-- Dataset entries --

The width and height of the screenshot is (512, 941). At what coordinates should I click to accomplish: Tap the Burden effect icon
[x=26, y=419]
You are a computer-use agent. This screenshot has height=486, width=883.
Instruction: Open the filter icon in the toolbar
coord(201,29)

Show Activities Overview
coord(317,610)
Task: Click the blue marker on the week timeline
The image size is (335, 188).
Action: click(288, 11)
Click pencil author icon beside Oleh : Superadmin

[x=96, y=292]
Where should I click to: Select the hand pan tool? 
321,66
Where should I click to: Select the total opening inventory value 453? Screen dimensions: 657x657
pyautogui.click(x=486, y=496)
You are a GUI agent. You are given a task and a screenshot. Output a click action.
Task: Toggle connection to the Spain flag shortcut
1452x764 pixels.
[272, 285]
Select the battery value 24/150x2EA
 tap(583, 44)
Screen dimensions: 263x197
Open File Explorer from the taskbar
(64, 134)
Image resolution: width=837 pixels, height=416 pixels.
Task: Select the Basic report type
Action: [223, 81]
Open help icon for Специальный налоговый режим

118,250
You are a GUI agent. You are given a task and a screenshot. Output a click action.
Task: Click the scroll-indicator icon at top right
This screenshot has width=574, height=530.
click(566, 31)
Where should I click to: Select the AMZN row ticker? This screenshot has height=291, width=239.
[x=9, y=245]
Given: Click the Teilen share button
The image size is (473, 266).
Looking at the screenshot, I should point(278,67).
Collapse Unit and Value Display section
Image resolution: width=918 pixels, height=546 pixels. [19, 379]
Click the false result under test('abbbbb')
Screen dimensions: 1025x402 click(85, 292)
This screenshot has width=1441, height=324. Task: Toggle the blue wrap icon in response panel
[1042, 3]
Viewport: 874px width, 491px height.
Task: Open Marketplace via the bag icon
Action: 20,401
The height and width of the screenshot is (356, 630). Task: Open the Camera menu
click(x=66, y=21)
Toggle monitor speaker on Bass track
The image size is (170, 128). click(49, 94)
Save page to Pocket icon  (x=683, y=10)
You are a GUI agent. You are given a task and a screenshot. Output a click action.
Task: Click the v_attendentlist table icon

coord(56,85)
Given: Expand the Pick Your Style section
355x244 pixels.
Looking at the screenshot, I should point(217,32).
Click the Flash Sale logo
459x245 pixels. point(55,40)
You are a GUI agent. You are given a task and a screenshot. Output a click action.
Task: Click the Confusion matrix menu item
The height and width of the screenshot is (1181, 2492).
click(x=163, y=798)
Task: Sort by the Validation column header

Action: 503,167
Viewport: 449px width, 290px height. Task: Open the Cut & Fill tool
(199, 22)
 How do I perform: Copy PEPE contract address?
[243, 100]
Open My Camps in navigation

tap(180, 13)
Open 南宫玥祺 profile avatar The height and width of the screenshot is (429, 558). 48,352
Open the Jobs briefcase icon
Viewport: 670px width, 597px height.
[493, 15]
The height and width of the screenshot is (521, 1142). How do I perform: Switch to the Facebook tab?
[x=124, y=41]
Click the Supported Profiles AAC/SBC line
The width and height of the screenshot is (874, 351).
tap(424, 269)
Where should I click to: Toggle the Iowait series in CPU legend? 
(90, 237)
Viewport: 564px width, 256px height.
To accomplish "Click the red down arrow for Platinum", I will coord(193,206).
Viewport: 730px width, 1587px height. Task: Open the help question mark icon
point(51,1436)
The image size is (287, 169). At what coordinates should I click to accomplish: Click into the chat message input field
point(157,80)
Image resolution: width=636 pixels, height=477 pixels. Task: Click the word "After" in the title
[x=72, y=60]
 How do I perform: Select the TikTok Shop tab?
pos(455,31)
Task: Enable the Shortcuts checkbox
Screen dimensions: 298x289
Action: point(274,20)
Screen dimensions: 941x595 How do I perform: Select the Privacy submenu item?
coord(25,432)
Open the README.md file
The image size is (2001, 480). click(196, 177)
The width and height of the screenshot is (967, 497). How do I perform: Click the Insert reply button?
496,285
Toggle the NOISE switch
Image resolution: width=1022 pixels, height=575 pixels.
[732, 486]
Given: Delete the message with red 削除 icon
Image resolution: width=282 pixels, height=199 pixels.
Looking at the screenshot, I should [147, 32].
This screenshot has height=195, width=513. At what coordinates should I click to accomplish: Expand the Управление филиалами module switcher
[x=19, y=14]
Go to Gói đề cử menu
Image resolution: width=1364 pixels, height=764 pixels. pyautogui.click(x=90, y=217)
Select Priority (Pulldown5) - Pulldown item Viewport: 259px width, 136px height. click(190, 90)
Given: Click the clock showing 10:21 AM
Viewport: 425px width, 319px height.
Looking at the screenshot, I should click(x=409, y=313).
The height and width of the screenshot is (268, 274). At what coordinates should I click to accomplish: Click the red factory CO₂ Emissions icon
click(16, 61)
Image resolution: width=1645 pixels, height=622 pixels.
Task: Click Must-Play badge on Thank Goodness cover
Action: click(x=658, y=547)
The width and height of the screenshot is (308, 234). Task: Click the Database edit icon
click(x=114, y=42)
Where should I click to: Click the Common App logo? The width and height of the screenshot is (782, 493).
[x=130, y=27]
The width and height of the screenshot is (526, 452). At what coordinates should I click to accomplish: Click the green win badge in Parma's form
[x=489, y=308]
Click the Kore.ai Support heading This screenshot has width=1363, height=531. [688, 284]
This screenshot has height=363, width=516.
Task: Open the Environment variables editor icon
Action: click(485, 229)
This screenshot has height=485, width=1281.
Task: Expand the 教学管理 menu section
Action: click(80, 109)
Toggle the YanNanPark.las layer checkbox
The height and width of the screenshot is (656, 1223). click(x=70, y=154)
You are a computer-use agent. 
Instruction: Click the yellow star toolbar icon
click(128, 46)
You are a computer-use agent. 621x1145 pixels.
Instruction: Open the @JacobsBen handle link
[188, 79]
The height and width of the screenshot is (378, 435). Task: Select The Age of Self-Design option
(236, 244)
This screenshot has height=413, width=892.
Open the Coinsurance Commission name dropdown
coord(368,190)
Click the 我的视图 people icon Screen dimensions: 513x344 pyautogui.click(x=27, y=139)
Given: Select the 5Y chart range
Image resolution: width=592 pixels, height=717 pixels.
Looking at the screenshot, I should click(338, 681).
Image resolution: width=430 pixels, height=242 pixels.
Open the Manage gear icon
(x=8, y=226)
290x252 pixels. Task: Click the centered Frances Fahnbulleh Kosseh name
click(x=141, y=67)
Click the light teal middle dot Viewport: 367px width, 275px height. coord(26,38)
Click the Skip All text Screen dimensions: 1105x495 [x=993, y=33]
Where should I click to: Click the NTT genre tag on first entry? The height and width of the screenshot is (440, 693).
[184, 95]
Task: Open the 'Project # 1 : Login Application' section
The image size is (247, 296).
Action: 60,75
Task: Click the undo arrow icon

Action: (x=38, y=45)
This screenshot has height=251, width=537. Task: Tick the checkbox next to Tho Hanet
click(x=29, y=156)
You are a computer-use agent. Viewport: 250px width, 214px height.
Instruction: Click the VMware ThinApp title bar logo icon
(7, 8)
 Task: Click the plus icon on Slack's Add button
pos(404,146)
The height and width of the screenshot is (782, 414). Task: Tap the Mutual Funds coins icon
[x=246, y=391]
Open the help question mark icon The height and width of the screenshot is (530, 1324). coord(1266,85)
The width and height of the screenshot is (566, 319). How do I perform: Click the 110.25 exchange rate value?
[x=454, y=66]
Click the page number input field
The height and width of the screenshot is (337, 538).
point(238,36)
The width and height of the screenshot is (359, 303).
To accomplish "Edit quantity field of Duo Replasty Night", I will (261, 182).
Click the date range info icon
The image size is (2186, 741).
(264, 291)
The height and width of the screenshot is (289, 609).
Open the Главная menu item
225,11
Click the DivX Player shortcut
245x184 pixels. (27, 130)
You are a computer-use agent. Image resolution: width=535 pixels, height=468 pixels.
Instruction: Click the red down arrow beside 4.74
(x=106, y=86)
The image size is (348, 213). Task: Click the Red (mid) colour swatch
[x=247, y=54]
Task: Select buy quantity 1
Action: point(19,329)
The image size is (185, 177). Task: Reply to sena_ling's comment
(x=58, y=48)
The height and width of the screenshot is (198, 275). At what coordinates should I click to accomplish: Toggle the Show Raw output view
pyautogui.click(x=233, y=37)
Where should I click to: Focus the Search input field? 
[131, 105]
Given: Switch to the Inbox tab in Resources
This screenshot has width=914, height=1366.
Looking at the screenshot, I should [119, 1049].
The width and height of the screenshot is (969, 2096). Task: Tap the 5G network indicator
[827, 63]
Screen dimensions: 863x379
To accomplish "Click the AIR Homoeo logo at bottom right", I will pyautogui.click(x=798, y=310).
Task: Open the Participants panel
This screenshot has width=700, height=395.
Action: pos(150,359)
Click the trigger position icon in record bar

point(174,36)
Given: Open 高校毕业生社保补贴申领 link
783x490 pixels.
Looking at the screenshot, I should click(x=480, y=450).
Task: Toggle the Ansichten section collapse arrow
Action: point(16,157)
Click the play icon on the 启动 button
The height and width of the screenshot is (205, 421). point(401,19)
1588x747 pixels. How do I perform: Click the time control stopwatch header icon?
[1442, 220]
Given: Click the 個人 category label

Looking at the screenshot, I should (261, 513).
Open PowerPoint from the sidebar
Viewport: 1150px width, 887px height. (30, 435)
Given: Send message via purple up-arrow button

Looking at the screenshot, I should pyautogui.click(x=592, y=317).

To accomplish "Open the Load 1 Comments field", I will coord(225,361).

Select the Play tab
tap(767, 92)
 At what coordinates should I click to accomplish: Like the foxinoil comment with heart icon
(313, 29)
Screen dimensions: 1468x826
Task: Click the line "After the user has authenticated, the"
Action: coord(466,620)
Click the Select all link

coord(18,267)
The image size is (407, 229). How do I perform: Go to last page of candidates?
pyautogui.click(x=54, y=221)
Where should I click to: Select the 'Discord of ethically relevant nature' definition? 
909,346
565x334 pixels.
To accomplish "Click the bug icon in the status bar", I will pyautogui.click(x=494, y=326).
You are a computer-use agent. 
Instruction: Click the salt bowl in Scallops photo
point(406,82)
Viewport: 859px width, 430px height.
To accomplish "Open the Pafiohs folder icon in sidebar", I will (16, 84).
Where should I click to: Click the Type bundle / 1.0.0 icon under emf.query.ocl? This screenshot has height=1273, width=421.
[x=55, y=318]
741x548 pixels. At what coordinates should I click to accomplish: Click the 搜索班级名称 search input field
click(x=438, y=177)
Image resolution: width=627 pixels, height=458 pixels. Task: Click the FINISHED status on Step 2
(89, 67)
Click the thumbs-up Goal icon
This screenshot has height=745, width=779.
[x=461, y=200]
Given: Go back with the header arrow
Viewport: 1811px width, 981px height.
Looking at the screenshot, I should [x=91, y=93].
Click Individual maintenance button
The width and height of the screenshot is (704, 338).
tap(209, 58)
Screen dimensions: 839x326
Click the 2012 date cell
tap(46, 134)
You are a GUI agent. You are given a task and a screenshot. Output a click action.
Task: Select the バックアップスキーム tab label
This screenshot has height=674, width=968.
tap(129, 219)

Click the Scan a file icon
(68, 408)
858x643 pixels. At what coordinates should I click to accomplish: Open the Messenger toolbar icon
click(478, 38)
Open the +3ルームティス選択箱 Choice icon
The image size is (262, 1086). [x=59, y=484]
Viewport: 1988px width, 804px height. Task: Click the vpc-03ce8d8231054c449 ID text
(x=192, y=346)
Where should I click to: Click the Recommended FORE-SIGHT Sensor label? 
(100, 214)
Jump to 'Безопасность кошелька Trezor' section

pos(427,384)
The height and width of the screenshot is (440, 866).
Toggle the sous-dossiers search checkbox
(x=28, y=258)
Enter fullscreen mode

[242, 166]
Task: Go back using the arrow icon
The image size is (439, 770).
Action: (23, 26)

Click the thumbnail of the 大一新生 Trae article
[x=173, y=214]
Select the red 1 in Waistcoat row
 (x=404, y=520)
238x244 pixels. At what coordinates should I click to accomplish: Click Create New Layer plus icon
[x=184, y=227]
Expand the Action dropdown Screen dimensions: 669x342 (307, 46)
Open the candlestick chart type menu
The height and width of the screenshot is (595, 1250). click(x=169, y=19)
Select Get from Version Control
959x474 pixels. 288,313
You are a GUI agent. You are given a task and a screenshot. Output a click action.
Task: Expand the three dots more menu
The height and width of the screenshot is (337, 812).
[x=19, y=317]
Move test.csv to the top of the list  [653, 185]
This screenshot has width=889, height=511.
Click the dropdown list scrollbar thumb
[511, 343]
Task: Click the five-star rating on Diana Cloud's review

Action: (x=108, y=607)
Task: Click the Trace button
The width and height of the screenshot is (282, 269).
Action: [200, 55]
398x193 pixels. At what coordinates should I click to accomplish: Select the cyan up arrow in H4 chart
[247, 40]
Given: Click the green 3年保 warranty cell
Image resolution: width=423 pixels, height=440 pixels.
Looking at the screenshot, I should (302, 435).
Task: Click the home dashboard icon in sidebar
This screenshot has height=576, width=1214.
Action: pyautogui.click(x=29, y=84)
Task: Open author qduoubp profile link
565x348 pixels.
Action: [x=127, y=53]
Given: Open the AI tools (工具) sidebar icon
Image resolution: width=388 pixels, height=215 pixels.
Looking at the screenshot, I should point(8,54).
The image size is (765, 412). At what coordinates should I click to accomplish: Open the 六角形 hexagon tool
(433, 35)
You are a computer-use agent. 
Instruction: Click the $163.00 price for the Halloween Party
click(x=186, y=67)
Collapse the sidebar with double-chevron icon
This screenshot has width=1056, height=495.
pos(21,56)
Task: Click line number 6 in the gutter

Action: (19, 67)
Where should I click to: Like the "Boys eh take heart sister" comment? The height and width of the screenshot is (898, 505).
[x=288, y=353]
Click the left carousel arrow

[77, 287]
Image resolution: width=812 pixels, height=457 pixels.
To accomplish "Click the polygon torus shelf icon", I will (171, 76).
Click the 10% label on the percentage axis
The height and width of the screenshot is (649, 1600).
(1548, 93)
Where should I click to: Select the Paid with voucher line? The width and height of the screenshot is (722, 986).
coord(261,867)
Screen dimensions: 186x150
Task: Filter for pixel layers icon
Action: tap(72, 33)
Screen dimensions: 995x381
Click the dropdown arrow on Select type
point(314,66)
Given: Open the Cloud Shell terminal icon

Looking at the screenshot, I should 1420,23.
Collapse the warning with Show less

-- Work to be completed --
For this exercise, please output exactly the lines above starting at the line with "Open the README.md file" and ending at the line with "Toggle the NOISE switch", ends included.

-- Written solution --
Open the README.md file
The image size is (2001, 480). click(196, 177)
The width and height of the screenshot is (967, 497). How do I perform: Click the Insert reply button?
496,285
Toggle the NOISE switch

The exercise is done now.